Bon, j’avais bien lu dans un journal qu’il existait une formule à 25 euros et je m’étais empressée de le dire à mes collègues. Pourquoi pas, avaient-elles répondu, c’est une bonne idée, nous devrions y aller. Nous sommes donc en ce mercredi soir, attablées en terrasse du Bibent, en tenues plutôt décontractées, un verre de vin blanc à la main. Ici, pas de réservation, nous prenons donc l’apéro pour combler une attente de trente minutes environ. Ah, oui, première chose : quand vous êtes l’instigatrice d’une soirée au resto, il faut bien s’assurer des prix en amont, histoire ne pas voir la note grimper trop haut…Parce que le menu à 25 euros, c’est le midi, pas le soir et ça, c’est ballot…

BIBENT2Nous venions juste de finir nos verres, que nous sirotions depuis trente minutes avec grande précaution, quand un petit être aux cheveux gris, au chaussures vernis et à l’allure légèrement démodée fait signe à notre serveur de reprendre commande. Monsieur Constant à raison, pas question de risquer notre déshydratation ou de laisser une table sans consommation. Nous déclinons tout de même l’invitation, moins pour avoir conscience des 8 euros engloutis pour trois gorgés de vin, que pour les quarante minutes qui se sont écoulées sans que personne ne vienne nous chercher…

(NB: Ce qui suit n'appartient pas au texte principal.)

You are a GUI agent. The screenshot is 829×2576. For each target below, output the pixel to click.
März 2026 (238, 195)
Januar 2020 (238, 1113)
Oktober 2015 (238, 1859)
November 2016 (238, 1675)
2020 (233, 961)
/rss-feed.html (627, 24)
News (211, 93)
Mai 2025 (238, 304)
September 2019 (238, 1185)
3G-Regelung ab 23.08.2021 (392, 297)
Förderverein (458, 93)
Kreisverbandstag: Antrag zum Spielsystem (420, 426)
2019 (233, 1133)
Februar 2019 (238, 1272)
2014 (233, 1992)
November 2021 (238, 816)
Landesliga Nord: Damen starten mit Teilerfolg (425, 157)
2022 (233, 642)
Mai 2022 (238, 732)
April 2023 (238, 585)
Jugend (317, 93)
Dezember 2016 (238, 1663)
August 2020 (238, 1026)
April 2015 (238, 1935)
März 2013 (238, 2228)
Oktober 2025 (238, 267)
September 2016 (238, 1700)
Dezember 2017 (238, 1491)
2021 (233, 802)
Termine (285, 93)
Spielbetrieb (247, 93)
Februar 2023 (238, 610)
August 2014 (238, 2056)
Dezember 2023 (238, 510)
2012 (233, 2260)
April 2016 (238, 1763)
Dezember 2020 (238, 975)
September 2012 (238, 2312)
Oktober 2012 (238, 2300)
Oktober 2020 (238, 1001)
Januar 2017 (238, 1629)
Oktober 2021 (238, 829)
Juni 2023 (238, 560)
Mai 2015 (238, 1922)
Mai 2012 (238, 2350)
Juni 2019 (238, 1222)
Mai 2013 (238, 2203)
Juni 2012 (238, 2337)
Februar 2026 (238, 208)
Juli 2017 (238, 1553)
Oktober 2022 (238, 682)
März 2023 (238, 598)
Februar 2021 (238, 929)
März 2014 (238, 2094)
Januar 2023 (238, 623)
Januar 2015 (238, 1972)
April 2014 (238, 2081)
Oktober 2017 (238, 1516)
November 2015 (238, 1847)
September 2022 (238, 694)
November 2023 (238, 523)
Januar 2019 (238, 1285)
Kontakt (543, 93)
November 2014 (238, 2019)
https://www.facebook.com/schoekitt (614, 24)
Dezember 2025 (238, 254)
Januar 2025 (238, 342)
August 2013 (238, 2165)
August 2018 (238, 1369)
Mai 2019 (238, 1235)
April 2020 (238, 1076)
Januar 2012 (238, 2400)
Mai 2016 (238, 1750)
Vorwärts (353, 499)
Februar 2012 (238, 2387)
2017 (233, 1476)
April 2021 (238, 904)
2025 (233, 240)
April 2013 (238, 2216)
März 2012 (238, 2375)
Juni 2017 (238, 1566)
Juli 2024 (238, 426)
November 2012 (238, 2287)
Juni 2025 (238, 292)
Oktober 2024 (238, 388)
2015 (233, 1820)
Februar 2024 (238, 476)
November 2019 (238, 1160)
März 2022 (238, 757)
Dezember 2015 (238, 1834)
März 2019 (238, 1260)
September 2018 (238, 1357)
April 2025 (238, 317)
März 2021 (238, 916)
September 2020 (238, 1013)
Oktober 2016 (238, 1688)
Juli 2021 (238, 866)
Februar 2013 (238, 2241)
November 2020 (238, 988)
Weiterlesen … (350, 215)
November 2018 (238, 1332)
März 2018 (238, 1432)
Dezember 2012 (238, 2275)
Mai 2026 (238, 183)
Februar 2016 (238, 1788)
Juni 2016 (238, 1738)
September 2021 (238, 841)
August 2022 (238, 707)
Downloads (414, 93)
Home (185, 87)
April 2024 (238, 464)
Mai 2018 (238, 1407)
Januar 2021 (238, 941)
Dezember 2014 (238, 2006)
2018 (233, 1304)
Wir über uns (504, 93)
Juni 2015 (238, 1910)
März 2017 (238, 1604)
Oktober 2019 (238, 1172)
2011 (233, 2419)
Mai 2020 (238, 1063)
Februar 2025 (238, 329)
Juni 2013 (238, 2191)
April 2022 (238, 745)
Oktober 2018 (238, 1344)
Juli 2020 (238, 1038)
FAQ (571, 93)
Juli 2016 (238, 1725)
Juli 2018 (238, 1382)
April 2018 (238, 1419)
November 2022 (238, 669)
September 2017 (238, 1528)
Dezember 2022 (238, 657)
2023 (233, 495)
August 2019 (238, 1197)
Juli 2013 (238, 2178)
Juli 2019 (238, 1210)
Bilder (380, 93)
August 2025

Ce petit malentendu passé, nous nous retrouvons installées prés du bar, dans l’antre du chef aux multiples étoiles, qui ce soir, visiblement, n’occupe pas le fourneau mais veille en salle, à ce que tout se passe bien. La carte arrive, et rappelle effectivement les plats que l’on trouve dans une brasserie traditionnelle avec une petite touche régionale appréciable. Nous choisissons la formule plat-dessert que nous assaisonnons d’une petite bouteille de vin. Pour petite coquetterie, j’ai commandé « l’alouette sans tête farcie au foie gras ». Sans être une révélation, c’est un régal. Un petit plat bien mitonné. La volaille est rosée, le foie gras fondant, la petite purée de céleri très agréable et je me délecte d’une simple feuille de choux posée dans mon assiette. Mes amies se régalent d’une cassolette de poulet.

Puis viens le dessert. Nos papilles sont en alerte. Mais pour moi qui aime l’aventure dans l’assiette, la carte ne tiens pas toutes ses promesses. Qui dit brasserie, dit dessert simples, bons, mais sans péripéties. Nous commandons une gaufre à l’unisson, parfum caramel et beurre salé pour moi. Peut-être y retrouverai-je mes saveurs d’enfant ? Mais une gaufre, c’est quand même décevant…

Ce qui l’est moins, par contre, c’est l’ambiance en salle. Complètement électrique en ce soir de semaine. Ok, vous me direz que ce n’est que le commencement, qu’ils doivent se mettre en place, trouver leur organisation… N’empêche, on a frôlé la crise de nerf, ce soir, quand un verre de Banyuls s’est retrouvé sur le comptoir, sans client fixe, semant la zizanie dans toute l’équipe… Et laissant les clients, témoins de la situation ! Bref, il y avait de l’animation… Et ce jusque dans la note, posée avec empressement au milieu de notre table. Il n’a pas fallu trente secondes à notre serveuse pour se pointer dans la foulée, dégainant la machine à carte bleue sous nos regards ébahis qui implorant par la suite quelques minutes de répit pour finir cette soirée en douceur et nous remettre de nos émotions. Mais que nenni, trois minutes écoulées, la voyant revenir à la charge, nous capitulons, offrant notre carte bleue, attrapant nos sacs à main et partant les bras ballant. Ils auraient voulu nous mettre dehors, ils ne s’en seraient pas pris autrement…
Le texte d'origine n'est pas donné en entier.